Eosinophilic granulomatosis with polyangiitis (EGPA) is an extremely rare rheumatic immune disease characterized by vasculitis of small- and medium-sized blood vessels. Central nervous system (CNS) involvement frequently consists of cerebrovascular disease; a manifestation with multiple demyelinating lesions has never been reported in detail. This report describes a 38-year-old man, who presented with progressive memory deterioration and underwent microsurgery; EGPA was subsequently confirmed. Unique clinical and radiological features as well as immunohistological outcomes and DNA sequencing revealed a potential disease-associated human leukocyte antigen (HLA) type, and single-nucleotide polymorphisms (SNPs) are described for this uncommon case. Although EGPA rarely involves the CNS, this differential diagnosis should be considered when patients present with a history of nasosinusitis, elevated eosinophil percentage, clinical pulmonitis, and neurological manifestations. Microsurgery is necessary for precise diagnosis and effective treatment.

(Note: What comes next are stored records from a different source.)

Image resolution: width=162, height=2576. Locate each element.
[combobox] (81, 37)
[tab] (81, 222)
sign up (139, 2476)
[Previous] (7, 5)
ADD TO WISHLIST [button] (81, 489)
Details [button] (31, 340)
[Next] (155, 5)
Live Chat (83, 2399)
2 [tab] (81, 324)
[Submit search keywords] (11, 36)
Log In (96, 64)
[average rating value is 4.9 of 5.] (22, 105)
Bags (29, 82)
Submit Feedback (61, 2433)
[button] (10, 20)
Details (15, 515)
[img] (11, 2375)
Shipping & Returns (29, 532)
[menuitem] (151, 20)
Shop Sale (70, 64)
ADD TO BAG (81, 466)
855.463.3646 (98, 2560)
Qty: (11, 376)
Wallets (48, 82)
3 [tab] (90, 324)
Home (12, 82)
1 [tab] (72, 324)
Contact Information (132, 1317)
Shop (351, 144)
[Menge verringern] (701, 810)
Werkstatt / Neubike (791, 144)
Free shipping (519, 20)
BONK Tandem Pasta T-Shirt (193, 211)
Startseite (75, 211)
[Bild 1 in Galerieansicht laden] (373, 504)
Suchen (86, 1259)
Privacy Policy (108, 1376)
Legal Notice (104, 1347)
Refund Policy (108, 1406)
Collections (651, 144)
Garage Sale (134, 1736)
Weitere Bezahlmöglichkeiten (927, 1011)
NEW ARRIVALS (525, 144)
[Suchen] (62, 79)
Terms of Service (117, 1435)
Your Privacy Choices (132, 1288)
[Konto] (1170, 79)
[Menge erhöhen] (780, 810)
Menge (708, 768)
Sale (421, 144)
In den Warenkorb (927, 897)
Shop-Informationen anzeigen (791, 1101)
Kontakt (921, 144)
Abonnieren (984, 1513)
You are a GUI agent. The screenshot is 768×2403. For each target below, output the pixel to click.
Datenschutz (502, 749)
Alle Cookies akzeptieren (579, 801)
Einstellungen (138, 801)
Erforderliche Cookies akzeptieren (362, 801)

嗜酸性肉芽肿性多血管炎(EGPA)是一种极其罕见的风湿性免疫疾病,其特征为中小血管血管炎。中枢神经系统(CNS)受累常表现为脑血管疾病;从未有过关于多个脱髓鞘病变表现的详细报道。本报告描述了一名38岁男性,他出现进行性记忆减退并接受了显微手术;随后确诊为EGPA。独特的临床和放射学特征以及免疫组织学结果和DNA测序揭示了一种潜在的疾病相关人类白细胞抗原(HLA)类型,并描述了该罕见病例的单核苷酸多态性(SNP)。尽管EGPA很少累及中枢神经系统,但当患者有鼻窦炎病史、嗜酸性粒细胞百分比升高、临床肺炎和神经表现时,应考虑这种鉴别诊断。显微手术对于精确诊断和有效治疗是必要的。